→ What you need to do
Identify every line of the rows below that contains the string "Delete", treating uppercase and lowercase as distinct, and copy each such line in full.

→ Data shown
+-------+
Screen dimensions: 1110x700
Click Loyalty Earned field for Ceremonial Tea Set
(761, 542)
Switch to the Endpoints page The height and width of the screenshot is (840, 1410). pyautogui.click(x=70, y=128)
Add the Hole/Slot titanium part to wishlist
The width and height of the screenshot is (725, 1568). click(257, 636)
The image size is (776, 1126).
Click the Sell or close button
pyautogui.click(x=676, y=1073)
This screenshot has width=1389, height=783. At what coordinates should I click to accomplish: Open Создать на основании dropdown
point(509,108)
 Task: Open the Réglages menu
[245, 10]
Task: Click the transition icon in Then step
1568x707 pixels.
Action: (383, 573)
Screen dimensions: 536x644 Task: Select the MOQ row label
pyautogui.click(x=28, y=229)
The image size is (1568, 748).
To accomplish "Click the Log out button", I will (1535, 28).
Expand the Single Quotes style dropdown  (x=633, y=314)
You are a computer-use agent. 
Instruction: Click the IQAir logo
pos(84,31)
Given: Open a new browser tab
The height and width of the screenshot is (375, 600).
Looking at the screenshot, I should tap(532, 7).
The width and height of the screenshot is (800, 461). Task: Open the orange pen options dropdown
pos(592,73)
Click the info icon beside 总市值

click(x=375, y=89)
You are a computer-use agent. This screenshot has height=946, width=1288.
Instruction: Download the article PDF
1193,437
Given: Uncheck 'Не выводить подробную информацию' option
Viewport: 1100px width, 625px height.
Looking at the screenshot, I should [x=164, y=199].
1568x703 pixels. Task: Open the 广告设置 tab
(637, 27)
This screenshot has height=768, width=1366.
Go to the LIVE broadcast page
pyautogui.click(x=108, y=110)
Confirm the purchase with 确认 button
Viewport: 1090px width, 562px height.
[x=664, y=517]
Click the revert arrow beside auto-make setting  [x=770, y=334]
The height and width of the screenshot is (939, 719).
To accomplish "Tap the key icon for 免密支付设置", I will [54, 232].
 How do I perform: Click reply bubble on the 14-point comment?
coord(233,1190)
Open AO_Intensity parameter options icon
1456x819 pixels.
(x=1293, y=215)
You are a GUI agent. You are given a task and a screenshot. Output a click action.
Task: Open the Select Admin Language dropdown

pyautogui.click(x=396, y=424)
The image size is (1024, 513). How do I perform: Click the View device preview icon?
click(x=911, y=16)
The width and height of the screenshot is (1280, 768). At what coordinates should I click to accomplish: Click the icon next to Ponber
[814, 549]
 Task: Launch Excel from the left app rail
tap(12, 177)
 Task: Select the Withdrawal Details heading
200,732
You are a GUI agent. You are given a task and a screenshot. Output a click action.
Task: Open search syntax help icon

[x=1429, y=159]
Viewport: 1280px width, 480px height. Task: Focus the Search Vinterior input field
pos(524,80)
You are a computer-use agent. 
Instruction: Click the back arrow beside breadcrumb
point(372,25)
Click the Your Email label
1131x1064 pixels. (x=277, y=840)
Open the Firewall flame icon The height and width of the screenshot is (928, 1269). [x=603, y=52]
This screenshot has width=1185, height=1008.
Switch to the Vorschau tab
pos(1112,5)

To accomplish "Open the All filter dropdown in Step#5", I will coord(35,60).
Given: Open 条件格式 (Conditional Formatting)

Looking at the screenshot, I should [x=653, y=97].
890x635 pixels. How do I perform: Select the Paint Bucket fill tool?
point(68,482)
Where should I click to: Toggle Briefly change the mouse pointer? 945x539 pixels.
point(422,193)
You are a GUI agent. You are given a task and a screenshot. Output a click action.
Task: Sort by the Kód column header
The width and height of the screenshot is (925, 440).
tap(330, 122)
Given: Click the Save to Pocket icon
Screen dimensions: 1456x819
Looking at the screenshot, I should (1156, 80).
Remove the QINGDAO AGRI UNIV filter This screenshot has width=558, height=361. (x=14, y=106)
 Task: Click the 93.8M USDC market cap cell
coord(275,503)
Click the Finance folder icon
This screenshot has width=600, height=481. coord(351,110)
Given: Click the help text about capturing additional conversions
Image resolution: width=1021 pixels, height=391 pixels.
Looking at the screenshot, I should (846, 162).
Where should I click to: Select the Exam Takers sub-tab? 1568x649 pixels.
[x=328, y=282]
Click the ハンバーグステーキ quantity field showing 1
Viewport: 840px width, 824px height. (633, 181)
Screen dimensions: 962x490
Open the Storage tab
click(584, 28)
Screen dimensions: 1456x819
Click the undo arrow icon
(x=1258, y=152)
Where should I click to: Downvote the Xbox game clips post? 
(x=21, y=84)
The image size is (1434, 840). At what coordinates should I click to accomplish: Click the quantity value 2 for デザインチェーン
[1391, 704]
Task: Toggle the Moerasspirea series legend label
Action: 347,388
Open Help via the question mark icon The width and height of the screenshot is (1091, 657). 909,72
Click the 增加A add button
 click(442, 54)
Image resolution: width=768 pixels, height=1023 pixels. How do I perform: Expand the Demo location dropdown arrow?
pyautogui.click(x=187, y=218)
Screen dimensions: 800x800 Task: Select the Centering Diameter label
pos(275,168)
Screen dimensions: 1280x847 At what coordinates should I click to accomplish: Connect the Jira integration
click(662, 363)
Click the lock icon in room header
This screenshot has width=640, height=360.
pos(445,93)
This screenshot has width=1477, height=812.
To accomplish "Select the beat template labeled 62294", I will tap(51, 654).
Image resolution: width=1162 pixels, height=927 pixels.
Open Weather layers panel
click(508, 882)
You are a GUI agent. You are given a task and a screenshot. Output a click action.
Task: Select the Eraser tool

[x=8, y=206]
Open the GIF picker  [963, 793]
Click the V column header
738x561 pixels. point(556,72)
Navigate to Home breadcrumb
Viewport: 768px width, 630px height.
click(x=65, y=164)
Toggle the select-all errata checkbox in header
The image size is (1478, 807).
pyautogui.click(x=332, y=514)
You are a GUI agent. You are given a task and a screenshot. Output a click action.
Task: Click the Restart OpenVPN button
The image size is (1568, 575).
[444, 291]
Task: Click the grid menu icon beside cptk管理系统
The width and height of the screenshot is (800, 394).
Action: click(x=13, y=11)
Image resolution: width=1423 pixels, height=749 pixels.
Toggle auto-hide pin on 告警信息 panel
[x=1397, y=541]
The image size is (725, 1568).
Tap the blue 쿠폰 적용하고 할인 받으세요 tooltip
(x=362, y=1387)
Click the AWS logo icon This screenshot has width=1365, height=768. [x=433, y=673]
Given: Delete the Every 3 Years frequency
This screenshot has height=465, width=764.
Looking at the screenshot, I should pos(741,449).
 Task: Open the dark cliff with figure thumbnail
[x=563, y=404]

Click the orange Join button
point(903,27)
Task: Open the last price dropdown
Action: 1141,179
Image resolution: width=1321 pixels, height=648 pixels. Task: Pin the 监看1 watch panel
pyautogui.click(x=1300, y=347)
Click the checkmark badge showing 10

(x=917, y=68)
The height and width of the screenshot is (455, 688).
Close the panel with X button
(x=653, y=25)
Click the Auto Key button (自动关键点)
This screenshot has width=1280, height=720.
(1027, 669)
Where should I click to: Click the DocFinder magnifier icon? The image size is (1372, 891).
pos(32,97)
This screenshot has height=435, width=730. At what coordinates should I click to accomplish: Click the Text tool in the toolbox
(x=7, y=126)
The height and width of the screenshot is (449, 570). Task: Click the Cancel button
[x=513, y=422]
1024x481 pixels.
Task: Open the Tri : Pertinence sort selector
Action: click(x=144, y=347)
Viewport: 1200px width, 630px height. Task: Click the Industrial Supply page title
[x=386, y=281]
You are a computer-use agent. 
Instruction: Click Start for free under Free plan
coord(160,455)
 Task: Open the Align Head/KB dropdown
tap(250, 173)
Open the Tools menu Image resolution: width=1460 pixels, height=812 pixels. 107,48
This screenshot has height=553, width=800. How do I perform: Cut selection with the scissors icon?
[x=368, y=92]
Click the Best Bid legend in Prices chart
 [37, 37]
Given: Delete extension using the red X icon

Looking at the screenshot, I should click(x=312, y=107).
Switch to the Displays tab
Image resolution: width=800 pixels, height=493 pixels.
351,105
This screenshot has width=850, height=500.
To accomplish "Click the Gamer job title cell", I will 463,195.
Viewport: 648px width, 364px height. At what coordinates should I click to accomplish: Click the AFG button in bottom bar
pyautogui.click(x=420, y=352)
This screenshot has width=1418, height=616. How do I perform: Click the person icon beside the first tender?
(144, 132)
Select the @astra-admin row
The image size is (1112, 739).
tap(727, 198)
+-------+
→ Response below
Given: Delete the Every 3 Years frequency
Given: Delete extension using the red X icon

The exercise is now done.